Santiago es, para un sector del mundo
occidental, símbolo de conquista, ajusticiamiento y salvación. Para el andino,
su visión del santo se ve trastornada por una doble lectura: por un lado, la del
ser divino que logró romper la impenetrable fortaleza incaica mediante el uso
del fuego, cañones y arcabuces, asociada con la regencia de poderes
sobrenaturales[3]
(he ahí la asociación con el Illapa); y, por otro, la de aquella figura que
promoverá la pérdida progresiva de su identidad.
Ya predestinaba el guardián la suerte
del tayta cuando las hojas de coca sentenciaron su permanencia en el templo,
acusando de traición al mayordomo, quien, habiendo cometido excesos en sus
funciones, arrastraba un oscuro prontuario de robo, abuso de poder y
complicidad criminal. Vociferaba Casafranca en escena: “Tengo manchas,
inmundicias, pero la suciedad me la limpio antes de entrar a tu templo, señor.

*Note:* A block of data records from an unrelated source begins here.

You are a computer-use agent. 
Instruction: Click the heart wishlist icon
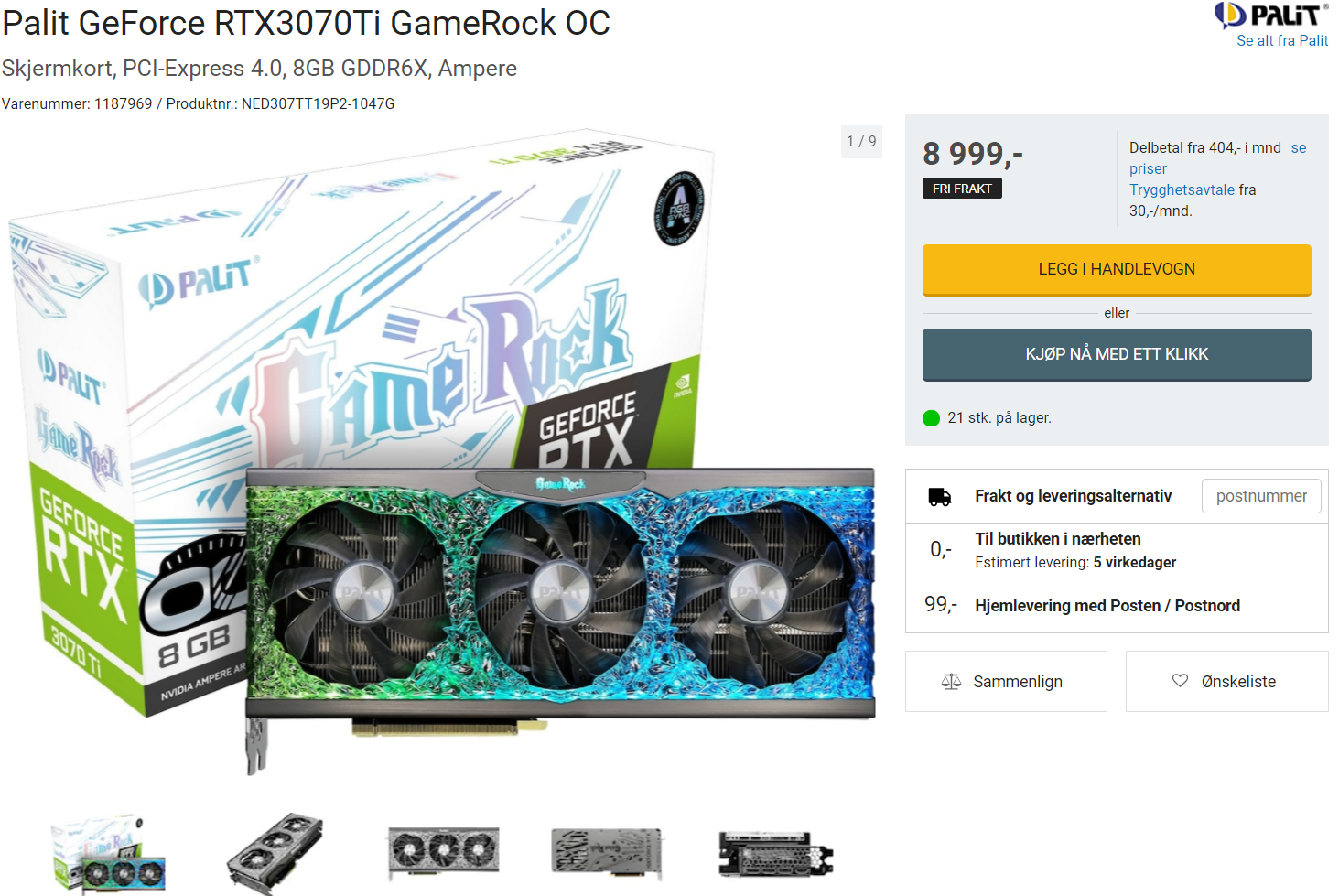[x=1180, y=680]
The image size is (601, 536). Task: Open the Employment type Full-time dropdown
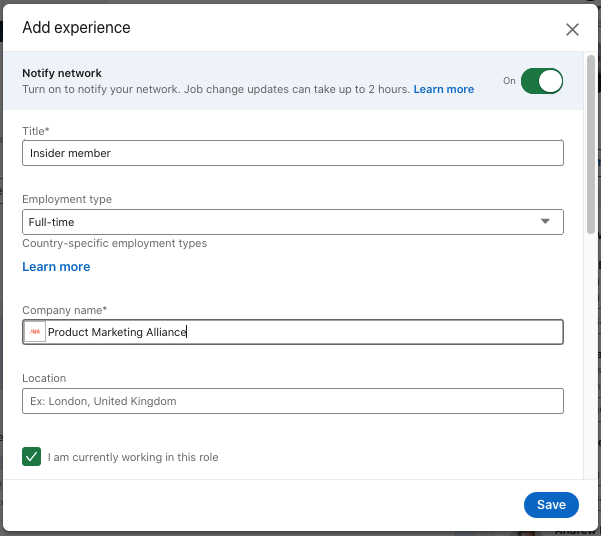[293, 222]
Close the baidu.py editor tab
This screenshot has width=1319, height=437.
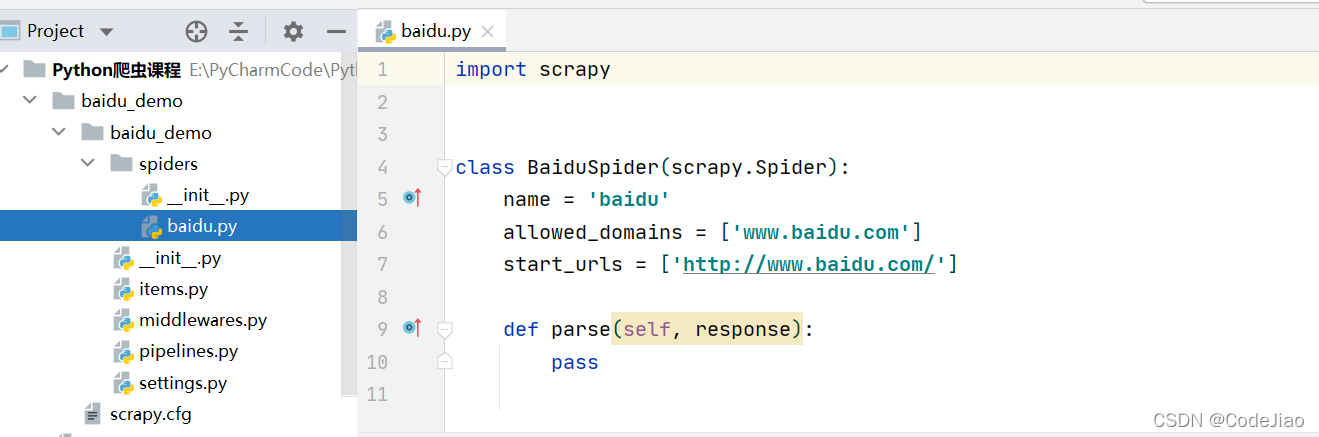[x=488, y=32]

Andando por el barro, me he tenido que abrir paso; ¿cómo no iba a quedar
cochino?”
Contrastando con ello, la imagen de
Bernardina representa a la madre devota cuyo espíritu sempiternal y abocado a
cuidar a sus niños para conferirles la protección del santo, no concibe al
tayta sin sus divinas vestiduras, embarcándose en una incansable búsqueda de la
llave que ha de liberar de su encierro a la deidad, la cual clama por derramar
su bendición por las calles: la imagen perpetua de la esperanza.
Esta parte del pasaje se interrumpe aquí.